Will Marilyn Monroe ever fade into the distance and be allowed to rest or will she be like those other ill-fated 20th century blondes/blonds, Diana, Princess of Wales and Kurt Cobain?

“I think her story has endured because of the myths and legends built around her death. Had she made it past 1962, she would have undoubtedly gone on to more significant movie work – perhaps not immediately, but there would certainly have been a revivalist interest in her as a performer and icon.

“One could imagine her turning up as an older, more seasoned actor in films by Cassavetes, Scorsese, Lynch and Tarantino even.

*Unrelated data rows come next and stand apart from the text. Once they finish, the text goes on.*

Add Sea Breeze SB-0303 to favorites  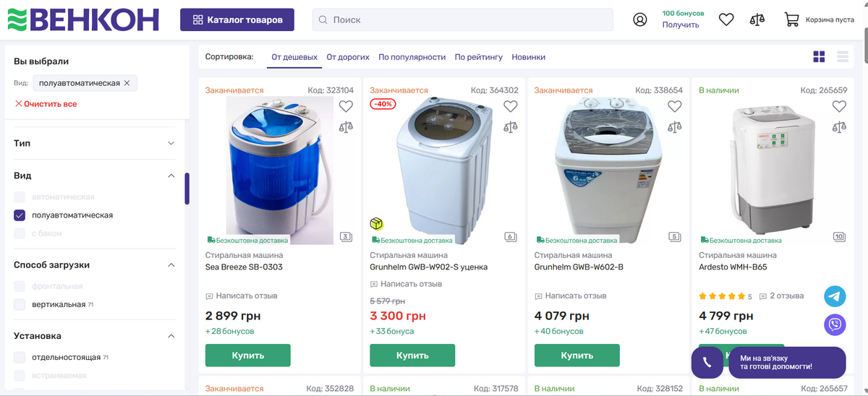point(346,106)
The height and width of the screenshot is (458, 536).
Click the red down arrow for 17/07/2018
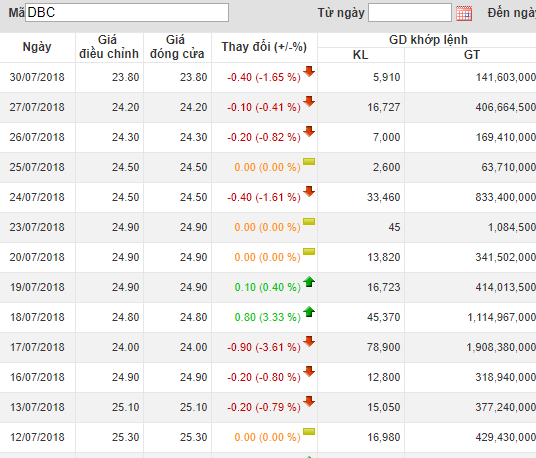pos(309,341)
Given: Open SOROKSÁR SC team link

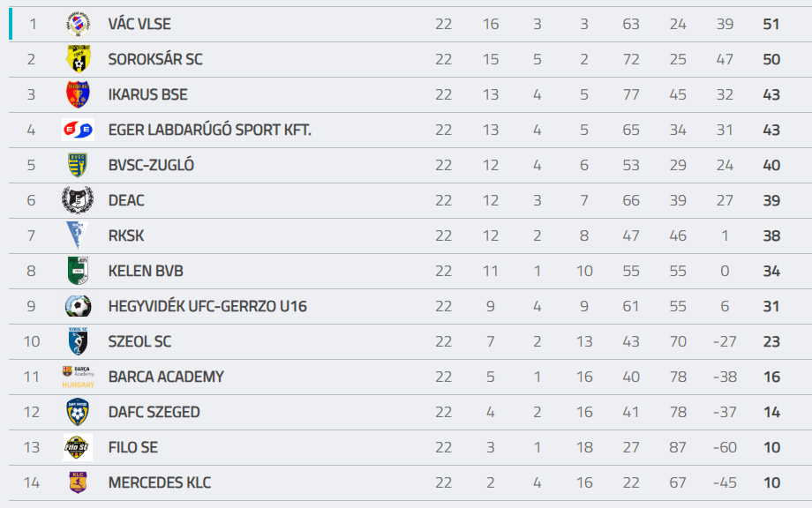Looking at the screenshot, I should [x=155, y=59].
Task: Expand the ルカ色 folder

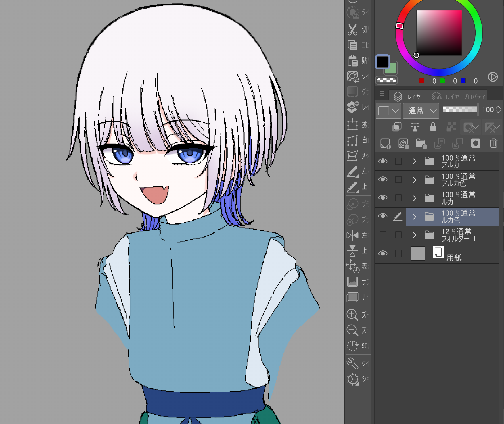Action: [414, 217]
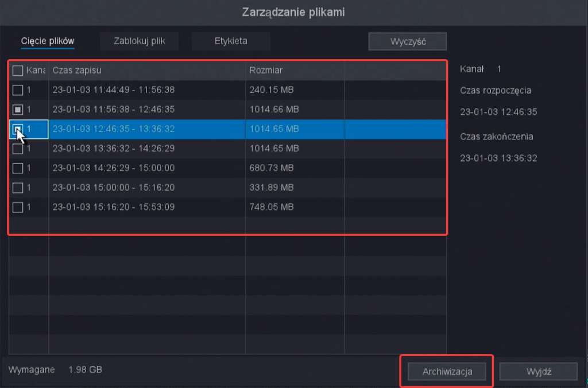Click the Wyjdź button
The image size is (588, 388).
click(538, 371)
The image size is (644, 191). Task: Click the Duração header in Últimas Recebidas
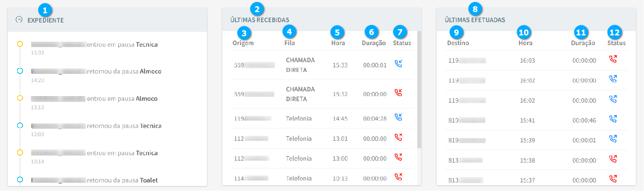coord(374,43)
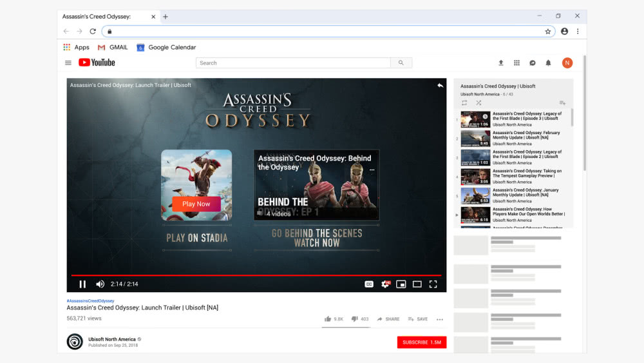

“Still, I think we’re at a very interesting transitional period of cultural history. The digital sphere is expanding beyond our ability to keep up with it, and I think we are beginning to gradually disconnect ourselves from much that was once culturally important or relevant.

“I think that within the next five to ten years, much of what we held up as iconic from the mid-20th century will be forgotten, which is an incredible shame, but that’s how we progress. I think we’ll be too busy dealing with other, more pressing matters than cultural nostalgia.

“But Marilyn’s story is currently still important – perhaps more important than we give it credit for. This piece was first written and performed almost a decade ago, but since then its relevance has increased, resonating with the #MeToo movement and other issues of inequality or institutional abuse and injustice perpetrated on women both in the celebrity sphere but also in ‘normal’ life.

“These are issues that the play takes great care to confront; these are issues that myself, the show’s producer, Rebecca Vaughan, and Dyad Productions are keen to explore and address in all our work.”

“This is a play about Marilyn Monroe and Marilyn Monroe only,” says playwright Elton Townend Jones. “Somebody else can write that conspiracy stuff, not me.”

Marilyn’s death has forever been the subject of conspiracy theories. Are you pouring more fuel on that fire, like an Oliver Stone film might, or is there a different reason for giving Marilyn her voice here?

“As I’ve suggested, this play isn’t about any of that stuff. Yes, the Kennedys are mentioned and they form an important backdrop to the final hour of her life, but really that’s just context. This is a play about Marilyn Monroe and Marilyn Monroe only.

“Somebody else can write that conspiracy stuff, not me. Having done masses of research on her life and career, I was able to join the dots in a way that I don’t think anyone had before, finding a definite connection between the way she died, the lateness on set, the miscarriages, the colitis, the endometriosis, the childhood abuse.

“This is my reading of Marilyn. I’ve made connections – and they may not necessarily be correct, but they’re certainly compelling. It’s up to the audience to decide whether or not this is the definitive Marilyn.

“Let’s not forget that this is a work of fiction, so I do have creative and artistic licence, but everything in the play is based on true events and things she said and did.

“Having a skilled and hauntingly apposite actor like Lizzie Wort play Marilyn only adds to the play’s veracity. If nothing else, this is a powerful and emotionally resonant piece because of her performance.”

What do you love about Marilyn Monroe? The films? Everything else? The iconic imagery? The mystery? The too-soon snuffing out of the candle in the wind?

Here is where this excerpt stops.